1.1 — Rainwater tank (d = 2.4 m, h = 2.5 m)

(a) r = 1.2 m. V = π(1.2)²(2.5) = 3.6π ≈ 11.31 m³ (2 d.p.).
(b) 11.31 m³ = 11.31 kL.
(c) = 11 310 L (1 kL = 1000 L).

1.2 — Aquarium 90 × 45 × 50 cm

(a) Capacity = 90 × 45 × 50 = 202 500 cm³ ÷ 1000 = 202.5 L.
(b) Water depth = 50 − 4 = 46 cm. V = 90 × 45 × 46 = 186 300 cm³ = 186.3 L.
(c) After removing 9 L: 186.3 − 9 = 177.3 L remain.

1.3 — Pool 8 m × 4 m × 1.5 m

(a) V = 8 × 4 × 1.5 = 48 m³ = 48 kL.
(b) Chlorine = (48 ÷ 10) × 80 = 4.8 × 80 = 384 mL.

1.4 — Concrete path around 8 × 5 m bed (1.2 m wide, 10 cm thick)

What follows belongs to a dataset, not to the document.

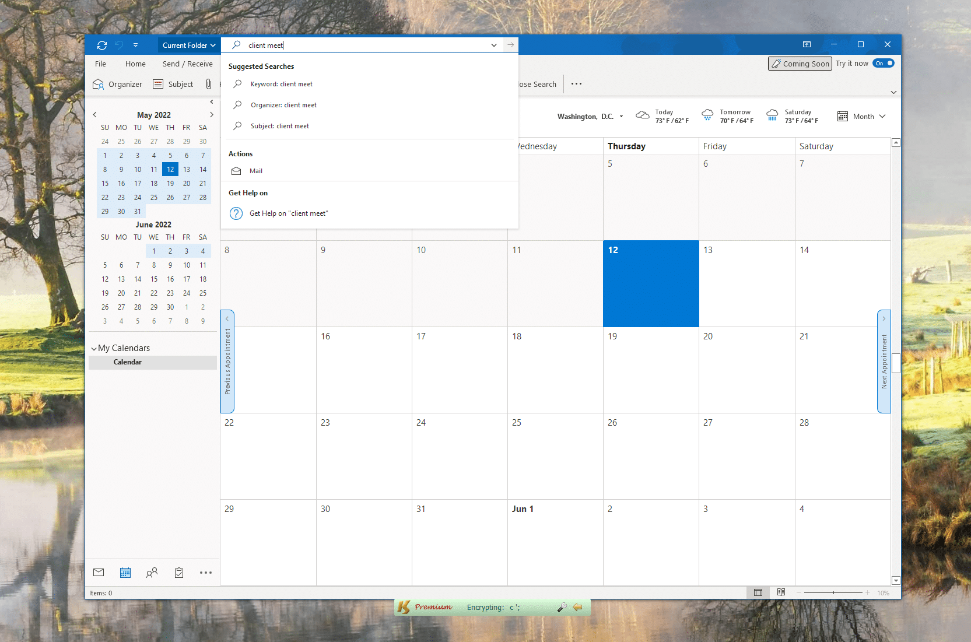Image resolution: width=971 pixels, height=642 pixels.
Task: Click the attachment paperclip filter icon
Action: point(208,84)
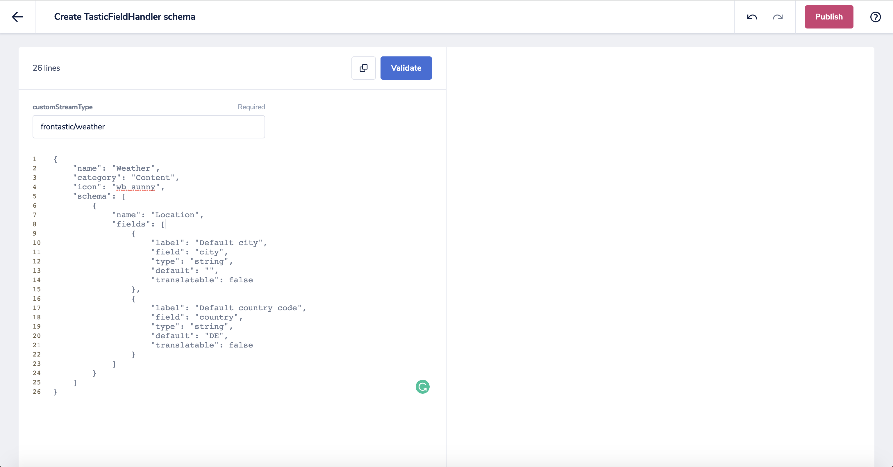Click line number 26 in editor

click(37, 391)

(a) Outer dimensions = (8 + 2 × 1.2) × (5 + 2 × 1.2) = 10.4 m × 7.4 m.
(b) Path area = 10.4 × 7.4 − 8 × 5 = 76.96 − 40 = 36.96 m².
(c) Concrete volume = 36.96 × 0.1 = 3.696 m³.
(d) Cost = 3.696 × $180 = $665.28.

1.5 — Triangular prism box (base 60 cm, ht 40 cm, length 120 cm)

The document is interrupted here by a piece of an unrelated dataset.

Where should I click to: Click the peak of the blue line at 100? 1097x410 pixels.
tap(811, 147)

A_base = ½ × 60 × 40 = 1200 cm².
V = 1200 × 120 = 144 000 cm³ = 144 000 mL = 144 L.

2.1 — Explain your thinking (sample response)

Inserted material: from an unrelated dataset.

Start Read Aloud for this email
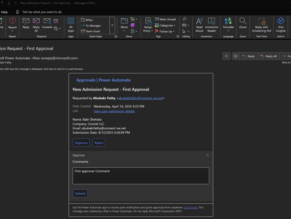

(i) The friend's statement would be correct if the dam were a right prism with vertical walls (a rectangular prism or a cylinder), because then V = A_base × h, and doubling h while A_base stays the same doubles V.
(ii) For a real dam, the cross-section is not constant — the walls slope outwards as you go up, so the surface area at the top is bigger than at the bottom. Doubling the depth more than doubles the volume because the upper layers are wider, so the friend's "× 2" rule under-estimates the actual capacity.
(iii) For a prism, doubling the base area would also double the capacity (V = A_base × h is symmetric: double either factor and V doubles). For a rectangular base, that could mean doubling the length, or doubling the width, but not doubling both (that would quadruple the capacity).

Marking: 1 for naming a prism/cylinder as the shape where the rule works, 1 for explaining why a real dam shape breaks it (sloping walls / wider at top), 1 for the alternative of doubling base area, 1 for explicit reference to V = A_base × h.